==== RAW DATA

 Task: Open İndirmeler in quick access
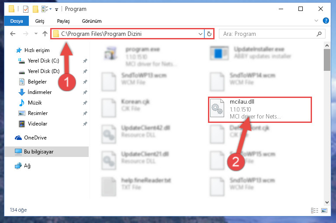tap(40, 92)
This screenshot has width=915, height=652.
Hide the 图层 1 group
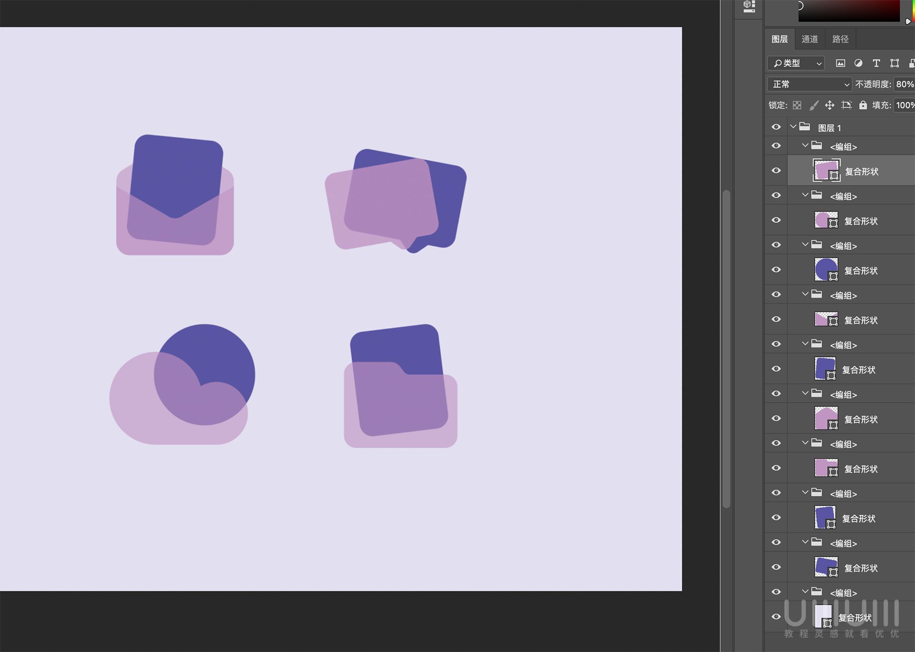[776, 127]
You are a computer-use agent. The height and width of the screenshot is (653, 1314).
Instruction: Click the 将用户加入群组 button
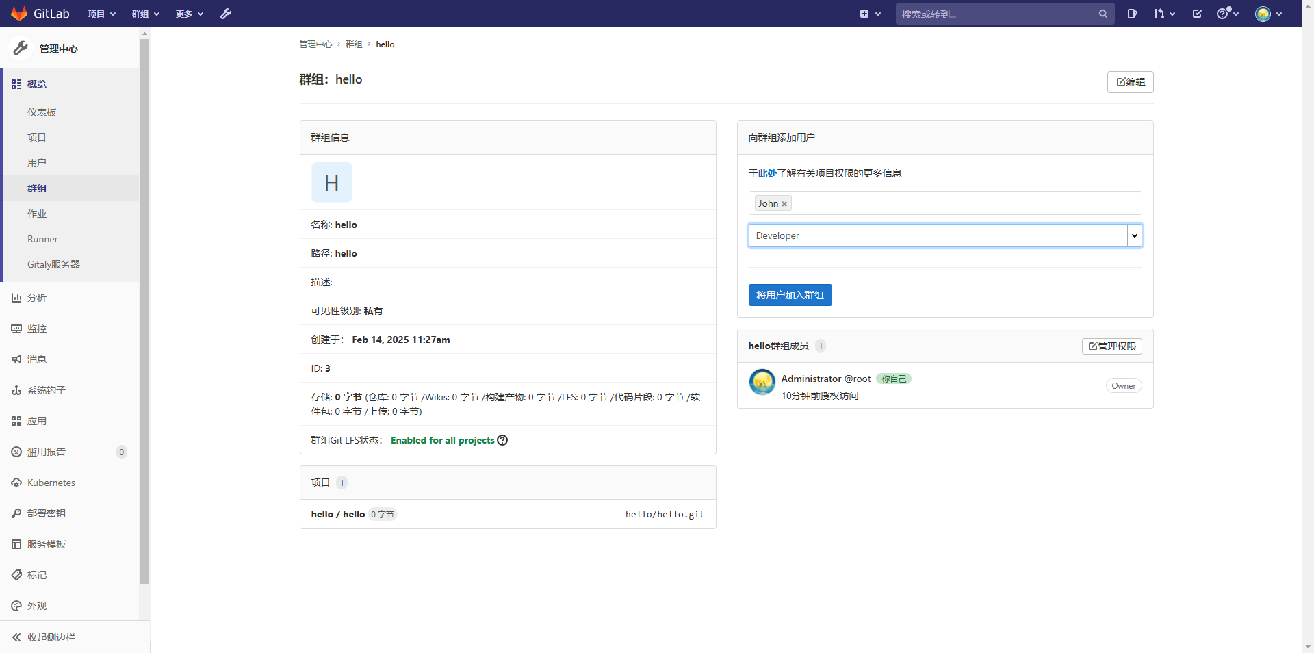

========

» **REQUIREMENT**:
Identify every line in the entries above that contains the word "height", and copy each of those lines. Case counts.

» **RESULT OF THIS TASK**:
This screenshot has width=915, height=652.
You are a computer-use agent. The height and width of the screenshot is (653, 1314).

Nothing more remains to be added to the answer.